ElasticsearchOutput (Punch Storm Spouts and Bolts 6.4.5 API)

java.lang.Object
- org.thales.punch.libraries.storm.api.BaseProcessingNode
- - org.thales.punch.libraries.storm.bolt.ElasticsearchOutput

All Implemented Interfaces:: Serializable, org.apache.storm.task.IBolt, org.apache.storm.topology.IComponent, org.apache.storm.topology.IRichBolt

public class ElasticsearchOutput
extends org.thales.punch.libraries.storm.api.BaseProcessingNode

The Elasticsearch output node sends tuples to Elasticsearch.

To get the best performance yet benefit from reliability, this node uses a bulked asynchronous strategy. Messages are batched by small groups to be sent to Elasticsearch using the bulk API.

Streams and Fields

node level settings

The Elasticsearch node configuration comes in two distinct set. The first set relates to the overall settings of the node, the second relates to how the node generate the documents from incoming storm tuples.

Global settings

property	mandatory	type	default	comment
"reindex_failed_documents"	no	boolean	false	With this option, the node will try to re-index documents refused by Elasticsearch and store them into a dedicated error index. see "error_index".
use_ssl	no	boolean	false	By default this parameter will result to false if not set. If set to true, you should provide other mandatory arguments, for instance the certificate to be used and it's type
credential	no	json		By default if this parameter is not found in your topology configuration, this node will write to your elasticsearch cluster without authentication. If this parameter is found, you can authenticate each post request by specifying a "user": "myuser" key and a "password": "mypass" key or by providing a "token": "mytoken" field alongside "token_type": "Basic" (the token should be generated from a base64 encoded credentials in this format "myuser:mypass" if the type is Basic. By default, the type will result to ApiKey
ssl_certificate_verification	no	boolean	true	By default is set to true. In production, it is advised to set this variable to it's default value: true. By setting this variable to false, autosigned certificated will be allowed and no hostname verification will be enforced.
"error_index"	no	json		This property defines the index to be used to store document refused by Elasticsearch because of (typically) mapping errors. It lets you define a backup recovery index so that you can reprocess the refused document later on, after correcting your mapping or you parser. MANDATORY if "reindex_failed_documents" is set to true. Refer to the example below.
"reindex_only_mapping_exceptions"	no	boolean	true	When `reindex_failed_documents` is set to true, and `error_index` is provided, then Elasticsearch indexation failure will cause : Escaping and indexation of error event in error index, if rejection cause is a MappingException (mismatch between document and current fields types in the target Elasticsearch index). tuple failure (for replay purpose) in all other rejection causes.
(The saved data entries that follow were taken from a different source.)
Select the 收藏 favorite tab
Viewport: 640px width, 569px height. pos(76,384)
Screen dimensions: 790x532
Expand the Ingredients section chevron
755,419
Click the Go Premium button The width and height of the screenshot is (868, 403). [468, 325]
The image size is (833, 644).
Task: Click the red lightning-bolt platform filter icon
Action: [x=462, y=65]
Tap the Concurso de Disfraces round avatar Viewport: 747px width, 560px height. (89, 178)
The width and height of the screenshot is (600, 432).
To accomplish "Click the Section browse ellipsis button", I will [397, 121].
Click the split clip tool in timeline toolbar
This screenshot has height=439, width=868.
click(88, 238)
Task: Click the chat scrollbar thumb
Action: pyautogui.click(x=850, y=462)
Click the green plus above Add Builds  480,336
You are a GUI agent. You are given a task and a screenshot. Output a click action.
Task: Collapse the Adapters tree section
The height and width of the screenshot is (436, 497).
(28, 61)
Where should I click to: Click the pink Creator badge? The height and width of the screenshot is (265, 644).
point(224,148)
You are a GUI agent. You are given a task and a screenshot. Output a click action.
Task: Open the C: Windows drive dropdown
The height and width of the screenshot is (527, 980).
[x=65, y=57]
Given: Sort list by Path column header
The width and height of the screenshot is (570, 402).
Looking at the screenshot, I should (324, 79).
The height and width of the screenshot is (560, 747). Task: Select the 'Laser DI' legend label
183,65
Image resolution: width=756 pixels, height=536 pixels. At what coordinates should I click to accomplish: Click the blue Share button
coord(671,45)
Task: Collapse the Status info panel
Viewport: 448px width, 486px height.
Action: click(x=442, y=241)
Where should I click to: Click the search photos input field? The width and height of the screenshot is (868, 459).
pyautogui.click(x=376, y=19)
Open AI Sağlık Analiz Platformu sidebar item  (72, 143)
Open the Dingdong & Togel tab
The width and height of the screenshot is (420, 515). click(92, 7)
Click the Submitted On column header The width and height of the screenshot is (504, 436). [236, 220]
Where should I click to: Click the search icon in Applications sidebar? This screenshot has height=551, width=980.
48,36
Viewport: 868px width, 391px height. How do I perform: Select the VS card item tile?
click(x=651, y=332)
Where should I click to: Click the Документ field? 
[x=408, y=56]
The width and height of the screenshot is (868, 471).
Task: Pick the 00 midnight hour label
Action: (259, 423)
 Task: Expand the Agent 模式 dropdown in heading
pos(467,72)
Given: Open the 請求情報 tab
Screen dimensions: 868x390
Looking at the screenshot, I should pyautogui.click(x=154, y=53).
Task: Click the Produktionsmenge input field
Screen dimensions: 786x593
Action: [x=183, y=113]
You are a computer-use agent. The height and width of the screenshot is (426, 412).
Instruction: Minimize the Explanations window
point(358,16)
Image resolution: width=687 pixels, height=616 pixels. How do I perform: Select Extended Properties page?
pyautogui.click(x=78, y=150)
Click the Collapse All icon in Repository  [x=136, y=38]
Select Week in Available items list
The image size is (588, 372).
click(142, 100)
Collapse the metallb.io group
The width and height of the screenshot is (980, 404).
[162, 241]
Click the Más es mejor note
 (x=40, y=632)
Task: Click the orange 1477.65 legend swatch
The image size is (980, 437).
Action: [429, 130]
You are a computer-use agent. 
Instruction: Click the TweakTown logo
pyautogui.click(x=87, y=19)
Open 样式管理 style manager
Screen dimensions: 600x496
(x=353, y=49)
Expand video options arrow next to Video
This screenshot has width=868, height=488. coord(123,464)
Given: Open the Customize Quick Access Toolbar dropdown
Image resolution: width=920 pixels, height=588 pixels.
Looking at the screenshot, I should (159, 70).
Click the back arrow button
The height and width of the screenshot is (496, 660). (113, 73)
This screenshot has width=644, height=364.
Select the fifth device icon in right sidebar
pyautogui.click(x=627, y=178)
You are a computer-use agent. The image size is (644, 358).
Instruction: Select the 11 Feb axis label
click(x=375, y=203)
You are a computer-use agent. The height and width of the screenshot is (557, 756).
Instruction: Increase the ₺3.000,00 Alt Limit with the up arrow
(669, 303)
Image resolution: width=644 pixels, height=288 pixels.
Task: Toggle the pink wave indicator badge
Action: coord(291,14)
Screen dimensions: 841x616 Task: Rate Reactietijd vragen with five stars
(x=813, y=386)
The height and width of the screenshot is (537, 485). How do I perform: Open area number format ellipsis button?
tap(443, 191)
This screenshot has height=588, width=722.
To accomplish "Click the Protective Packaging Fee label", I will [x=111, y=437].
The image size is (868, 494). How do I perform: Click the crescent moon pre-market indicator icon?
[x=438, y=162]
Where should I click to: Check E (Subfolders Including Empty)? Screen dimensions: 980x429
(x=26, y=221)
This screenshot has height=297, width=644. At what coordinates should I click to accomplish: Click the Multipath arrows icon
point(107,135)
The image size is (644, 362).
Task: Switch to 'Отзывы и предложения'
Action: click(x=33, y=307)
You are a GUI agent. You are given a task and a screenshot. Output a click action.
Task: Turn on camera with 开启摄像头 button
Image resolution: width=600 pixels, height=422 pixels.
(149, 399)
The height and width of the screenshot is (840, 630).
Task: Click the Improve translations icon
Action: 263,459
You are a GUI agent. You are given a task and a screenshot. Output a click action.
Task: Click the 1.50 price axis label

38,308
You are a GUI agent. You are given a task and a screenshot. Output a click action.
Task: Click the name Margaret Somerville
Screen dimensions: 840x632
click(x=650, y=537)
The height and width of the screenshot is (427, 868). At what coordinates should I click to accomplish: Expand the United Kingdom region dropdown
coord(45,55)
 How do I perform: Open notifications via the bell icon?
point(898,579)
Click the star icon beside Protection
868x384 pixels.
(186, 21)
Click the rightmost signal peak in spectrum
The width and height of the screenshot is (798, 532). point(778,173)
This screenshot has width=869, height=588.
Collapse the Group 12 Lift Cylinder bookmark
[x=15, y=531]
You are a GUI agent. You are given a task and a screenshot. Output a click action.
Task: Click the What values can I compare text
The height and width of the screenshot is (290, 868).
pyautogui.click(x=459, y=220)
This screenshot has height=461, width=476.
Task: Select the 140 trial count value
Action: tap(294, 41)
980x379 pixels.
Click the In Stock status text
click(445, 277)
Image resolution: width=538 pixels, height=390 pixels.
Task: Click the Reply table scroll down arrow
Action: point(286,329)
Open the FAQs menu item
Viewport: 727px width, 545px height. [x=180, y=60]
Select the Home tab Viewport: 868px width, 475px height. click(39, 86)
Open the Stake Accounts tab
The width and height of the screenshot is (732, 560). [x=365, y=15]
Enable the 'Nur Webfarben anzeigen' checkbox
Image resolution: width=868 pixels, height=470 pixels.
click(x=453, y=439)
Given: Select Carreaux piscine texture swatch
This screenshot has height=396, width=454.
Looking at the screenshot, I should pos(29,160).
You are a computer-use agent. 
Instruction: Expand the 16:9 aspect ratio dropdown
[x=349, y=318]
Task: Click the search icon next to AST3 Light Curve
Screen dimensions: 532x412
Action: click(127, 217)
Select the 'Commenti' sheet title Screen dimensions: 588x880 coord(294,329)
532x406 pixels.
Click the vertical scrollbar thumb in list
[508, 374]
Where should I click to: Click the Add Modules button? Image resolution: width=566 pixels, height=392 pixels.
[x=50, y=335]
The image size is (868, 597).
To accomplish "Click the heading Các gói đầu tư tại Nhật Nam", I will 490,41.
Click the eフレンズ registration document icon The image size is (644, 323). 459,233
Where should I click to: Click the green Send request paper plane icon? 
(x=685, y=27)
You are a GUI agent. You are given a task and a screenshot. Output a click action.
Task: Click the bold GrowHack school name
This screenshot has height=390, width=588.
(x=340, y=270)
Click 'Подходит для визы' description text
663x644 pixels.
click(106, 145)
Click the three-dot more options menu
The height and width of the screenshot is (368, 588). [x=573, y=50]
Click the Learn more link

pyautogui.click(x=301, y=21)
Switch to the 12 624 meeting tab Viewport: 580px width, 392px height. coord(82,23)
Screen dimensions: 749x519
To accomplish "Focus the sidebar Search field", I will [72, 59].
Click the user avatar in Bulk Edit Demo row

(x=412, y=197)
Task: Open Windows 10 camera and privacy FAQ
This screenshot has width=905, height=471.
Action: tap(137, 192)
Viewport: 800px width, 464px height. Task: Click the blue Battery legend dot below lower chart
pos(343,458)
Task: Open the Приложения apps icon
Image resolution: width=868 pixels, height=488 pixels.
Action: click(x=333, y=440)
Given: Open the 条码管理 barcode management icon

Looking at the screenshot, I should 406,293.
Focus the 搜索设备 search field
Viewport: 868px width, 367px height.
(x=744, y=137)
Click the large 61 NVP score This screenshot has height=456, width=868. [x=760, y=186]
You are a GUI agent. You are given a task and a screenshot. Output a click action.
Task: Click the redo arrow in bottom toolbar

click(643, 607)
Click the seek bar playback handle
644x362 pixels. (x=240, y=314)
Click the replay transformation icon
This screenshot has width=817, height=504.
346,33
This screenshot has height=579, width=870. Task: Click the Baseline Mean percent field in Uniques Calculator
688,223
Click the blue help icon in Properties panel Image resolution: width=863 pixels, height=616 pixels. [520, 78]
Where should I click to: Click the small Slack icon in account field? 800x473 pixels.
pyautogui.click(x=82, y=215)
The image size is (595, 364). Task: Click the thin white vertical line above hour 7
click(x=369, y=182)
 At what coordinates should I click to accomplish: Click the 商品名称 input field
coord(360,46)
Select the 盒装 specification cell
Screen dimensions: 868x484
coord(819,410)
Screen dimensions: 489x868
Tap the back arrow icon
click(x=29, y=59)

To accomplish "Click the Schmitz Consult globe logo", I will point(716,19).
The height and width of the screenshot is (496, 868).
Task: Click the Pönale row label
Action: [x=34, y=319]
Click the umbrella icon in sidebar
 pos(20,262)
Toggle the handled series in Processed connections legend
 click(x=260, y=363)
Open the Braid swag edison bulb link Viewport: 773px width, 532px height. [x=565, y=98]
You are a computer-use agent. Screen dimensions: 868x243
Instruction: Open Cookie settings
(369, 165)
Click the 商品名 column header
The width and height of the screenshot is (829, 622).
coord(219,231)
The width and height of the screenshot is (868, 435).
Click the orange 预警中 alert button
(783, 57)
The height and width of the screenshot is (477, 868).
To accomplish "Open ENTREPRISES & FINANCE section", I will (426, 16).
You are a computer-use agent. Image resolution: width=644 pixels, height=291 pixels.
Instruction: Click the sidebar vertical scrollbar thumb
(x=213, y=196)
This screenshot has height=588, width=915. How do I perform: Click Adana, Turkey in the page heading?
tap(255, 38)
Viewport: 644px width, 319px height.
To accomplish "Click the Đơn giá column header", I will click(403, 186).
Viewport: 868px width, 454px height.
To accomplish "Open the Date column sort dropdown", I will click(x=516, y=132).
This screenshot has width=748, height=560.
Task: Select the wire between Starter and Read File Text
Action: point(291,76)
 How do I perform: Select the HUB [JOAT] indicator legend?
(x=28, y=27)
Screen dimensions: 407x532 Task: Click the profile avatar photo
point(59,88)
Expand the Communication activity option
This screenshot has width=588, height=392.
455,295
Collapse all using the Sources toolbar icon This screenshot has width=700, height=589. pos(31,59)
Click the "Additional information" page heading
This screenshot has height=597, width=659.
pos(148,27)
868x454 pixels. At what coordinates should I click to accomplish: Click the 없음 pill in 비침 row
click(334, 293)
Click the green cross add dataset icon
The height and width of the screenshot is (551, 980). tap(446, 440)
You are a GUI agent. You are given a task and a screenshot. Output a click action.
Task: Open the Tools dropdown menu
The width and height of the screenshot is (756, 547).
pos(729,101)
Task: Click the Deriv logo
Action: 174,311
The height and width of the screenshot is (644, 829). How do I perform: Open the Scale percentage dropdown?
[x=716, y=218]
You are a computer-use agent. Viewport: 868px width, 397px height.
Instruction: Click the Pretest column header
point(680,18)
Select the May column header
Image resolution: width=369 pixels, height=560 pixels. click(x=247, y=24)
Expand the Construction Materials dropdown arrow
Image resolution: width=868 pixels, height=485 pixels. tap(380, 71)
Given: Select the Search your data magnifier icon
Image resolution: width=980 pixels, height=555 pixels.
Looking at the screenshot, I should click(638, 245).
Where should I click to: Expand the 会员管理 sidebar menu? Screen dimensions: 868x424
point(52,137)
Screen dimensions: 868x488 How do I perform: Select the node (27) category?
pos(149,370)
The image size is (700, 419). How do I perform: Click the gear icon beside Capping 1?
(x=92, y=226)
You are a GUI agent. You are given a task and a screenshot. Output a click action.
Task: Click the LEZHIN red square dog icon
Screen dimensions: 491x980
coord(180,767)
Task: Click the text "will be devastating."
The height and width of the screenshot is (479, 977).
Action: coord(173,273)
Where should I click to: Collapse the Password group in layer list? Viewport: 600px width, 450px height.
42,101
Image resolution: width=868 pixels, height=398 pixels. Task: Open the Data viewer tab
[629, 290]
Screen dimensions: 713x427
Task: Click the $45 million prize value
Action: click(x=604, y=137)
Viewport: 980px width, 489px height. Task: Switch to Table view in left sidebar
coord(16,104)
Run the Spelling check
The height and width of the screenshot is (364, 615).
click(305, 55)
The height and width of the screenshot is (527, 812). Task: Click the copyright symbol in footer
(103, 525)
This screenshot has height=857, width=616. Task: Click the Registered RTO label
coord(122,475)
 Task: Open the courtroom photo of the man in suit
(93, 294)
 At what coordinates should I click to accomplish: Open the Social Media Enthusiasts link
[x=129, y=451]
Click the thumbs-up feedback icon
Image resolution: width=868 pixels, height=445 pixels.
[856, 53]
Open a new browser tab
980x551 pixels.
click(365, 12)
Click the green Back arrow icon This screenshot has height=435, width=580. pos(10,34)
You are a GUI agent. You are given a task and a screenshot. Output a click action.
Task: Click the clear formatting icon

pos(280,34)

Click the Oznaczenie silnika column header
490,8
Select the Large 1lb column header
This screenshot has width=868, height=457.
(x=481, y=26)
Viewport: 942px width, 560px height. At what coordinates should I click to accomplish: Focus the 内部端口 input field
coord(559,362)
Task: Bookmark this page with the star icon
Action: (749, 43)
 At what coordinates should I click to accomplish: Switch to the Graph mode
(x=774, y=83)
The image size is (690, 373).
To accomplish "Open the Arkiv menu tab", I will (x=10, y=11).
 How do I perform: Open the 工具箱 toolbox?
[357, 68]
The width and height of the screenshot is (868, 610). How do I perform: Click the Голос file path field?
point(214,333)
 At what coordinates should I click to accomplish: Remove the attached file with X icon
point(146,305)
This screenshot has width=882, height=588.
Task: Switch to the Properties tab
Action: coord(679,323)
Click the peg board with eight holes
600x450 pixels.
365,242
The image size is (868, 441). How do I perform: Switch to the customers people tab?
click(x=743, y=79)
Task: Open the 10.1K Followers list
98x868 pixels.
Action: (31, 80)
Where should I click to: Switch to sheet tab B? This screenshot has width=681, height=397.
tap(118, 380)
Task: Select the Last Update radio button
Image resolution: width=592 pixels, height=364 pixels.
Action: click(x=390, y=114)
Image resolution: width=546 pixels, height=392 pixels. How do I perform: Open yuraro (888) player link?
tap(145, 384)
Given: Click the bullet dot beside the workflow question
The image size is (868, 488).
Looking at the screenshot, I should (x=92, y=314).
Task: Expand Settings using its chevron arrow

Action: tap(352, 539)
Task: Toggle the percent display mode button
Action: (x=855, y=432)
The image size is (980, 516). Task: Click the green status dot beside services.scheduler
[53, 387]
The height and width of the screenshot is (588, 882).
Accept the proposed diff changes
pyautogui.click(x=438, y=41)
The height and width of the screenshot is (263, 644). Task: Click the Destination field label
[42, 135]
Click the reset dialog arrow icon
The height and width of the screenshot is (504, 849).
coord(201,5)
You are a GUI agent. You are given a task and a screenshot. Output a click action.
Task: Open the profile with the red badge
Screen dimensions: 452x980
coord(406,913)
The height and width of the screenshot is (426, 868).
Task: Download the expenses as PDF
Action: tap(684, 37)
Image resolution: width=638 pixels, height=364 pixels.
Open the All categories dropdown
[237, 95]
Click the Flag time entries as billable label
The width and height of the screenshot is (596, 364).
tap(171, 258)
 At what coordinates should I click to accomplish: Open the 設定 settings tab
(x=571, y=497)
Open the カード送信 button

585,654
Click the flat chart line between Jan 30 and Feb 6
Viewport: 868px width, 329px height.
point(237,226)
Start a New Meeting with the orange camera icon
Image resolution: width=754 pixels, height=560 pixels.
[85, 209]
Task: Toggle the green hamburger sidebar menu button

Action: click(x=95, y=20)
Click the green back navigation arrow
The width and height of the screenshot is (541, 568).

If you set `reindex_only_mapping_exceptions` setting to `false` then the reindexation will occur on ALL failure cause, which may avoid the topology getting 'stuck' in a replay loop. But this is not the default because it may lead to false indexing as 'indexation error' of perfectly valid documents for other reasons (e.g. elasticsearch overload).
"fail_tuples_if_an_insertion_of_error_document_is_not_done"	no	boolean	true	When `reindex_failed_documents` is set to true, and `error_index` is provided, then Elasticsearch indexation failure will cause indexation of this error as a json document in an error index. If this second indexation attempt fails, then the original tuple will be marked as 'failed' to trigger a replay by the storm spout if possible. If you set `fail_tuples_if_an_insertion_of_error_document_is_not_done` to `false` then the failure of the attempt to index an 'indexation error' document into the error index will cause the original tuple to be acknowledged, leading to NOTHING being written into Elasticsearch for this source tuple. This may be useful if never processing some input tuple is less important than not being stuck. But this is not the default because it may lead to loss of user data in some Elasticsearch conditions (e.g. Elasticsearch overload).
"cluster_id"	yes	String		The target Elasticsearch cluster id. This MUST be defined accordingly in your punchplatform.properties file.
"batch_size"	no	long	1000	The Elasticsearch node relies on the bulk API. The batch_size parameter indicates how many document should be sent at once.
"batch_interval"	no	long	1000	When the traffic is low, data is flushed regularly. Use this interval to set the flush period. Note that if the value is large, you will see documents delayed in the target Elasticsearch cluster.
"per_stream_settings"	yes	json		See the description below.
"request_timeout"	no	String	"20s"	Set the Elasticsearch requests timeout.
"error_cause_key"	no	String	"error_message"	Set the name of the Elasticsearch field containing the cause of errors. Only used for rejected documents at first Elasticsearch insertion trial.
"error_document_type"	no	String	"_doc"	Set the document type of the Elasticsearch documents used to record errors (including escaped faulty document) when Elasticsearch has rejected documents at insertion time.
"error_timestamp_key"	no	String	"@timestamp"	Set the name of the Elasticsearch field containing the error timestamp. Only used for rejected documents.
"error_timestamp_format"	no	String	"ISO"	Define the date timestamp format used for "error_timestamp_key". Only used for rejected documents.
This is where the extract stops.